Angiogenesis, hypoxia and VEGF expression during tumour growth in a human xenograft tumour model.

Tumour growth and spread of tumour cells requires angiogenesis. Incipient angiogenesis is not induced by tumour cell hypoxia but probably by proangiogenic factors. During growth tumours depend on a further induction of vascular development for adequate oxygen and nutrient supply. If the oxygen supply is insufficient, the resulting hypoxia stimulates angiogenesis through upregulation of HIF-1 alpha and VEGF. VEGF upregulation is associated with a poor response to treatment and poor prognosis. The aim of the study was to analyze the interrelationship between hypoxia and angiogenesis during tumour growth. Therefore the tumour vasculature architecture and functional properties of the vessels were studied during subsequent phases of tumour growth in relation to hypoxia and VEGF-expression. Tumours from the human glioblastoma multiforme tumour line E106 were transplanted in athymic mice.

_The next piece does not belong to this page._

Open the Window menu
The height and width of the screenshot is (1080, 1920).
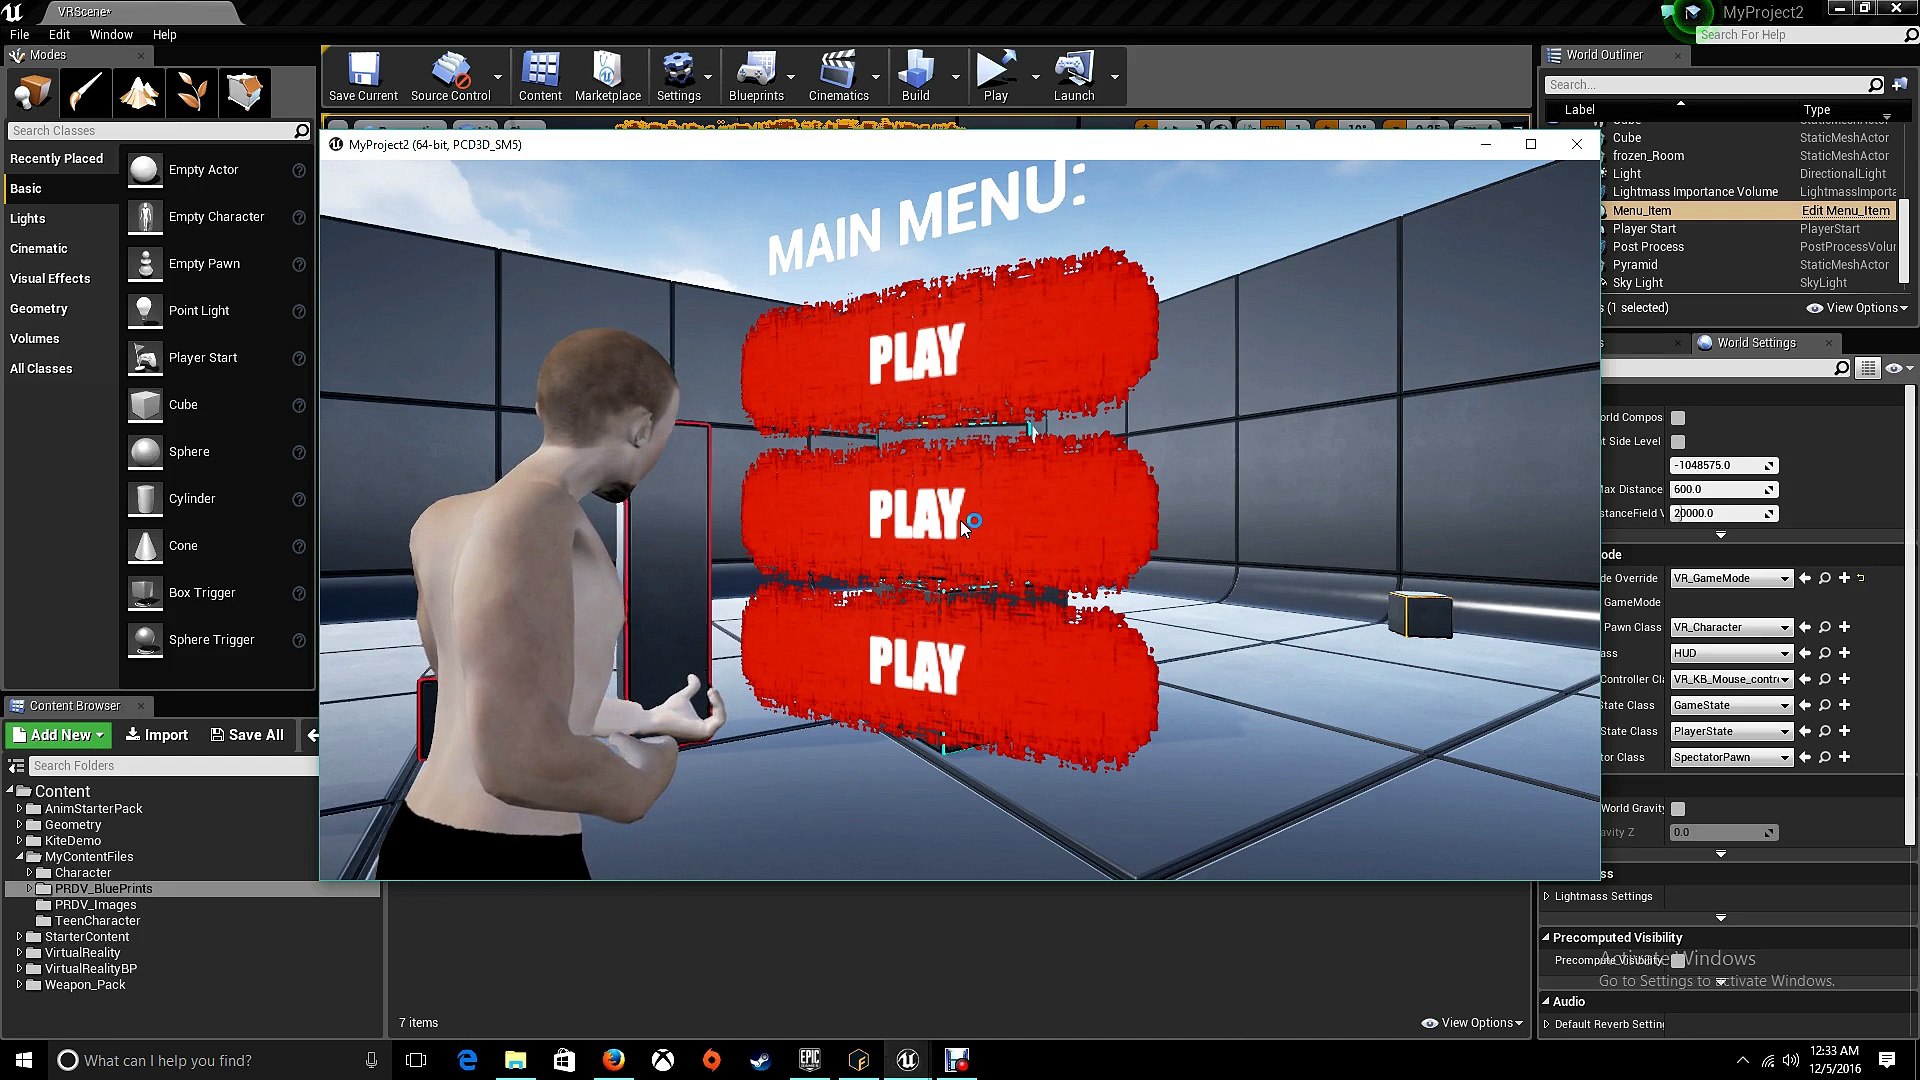111,34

Tumours were harvested at 2 days after transplantation and when tumours reached a mean size of 2, 4, 6, 8 and 10 mm. VEGF was present early in the onset of angiogenesis independent of HIF-1 alpha. During tumour growth VEGF increased from 0.94 to 7.27 ng/mg assessed by ELISA. However, there was increasing intratumoural heterogeneity in the architecture of the tumours, even in the largest tumours small well oxygenated areas were detected resembling the relatively well organized architecture of the smallest tumours. The observation that tumour vasculature develops in early phases under normoxic and at later phases under hypoxic conditions with the presence of both conditions in the larger tumours, suggested that anti-angiogenic therapy should be directed towards HIF-1 alpha dependent and HIF 1-alpha independent pathways.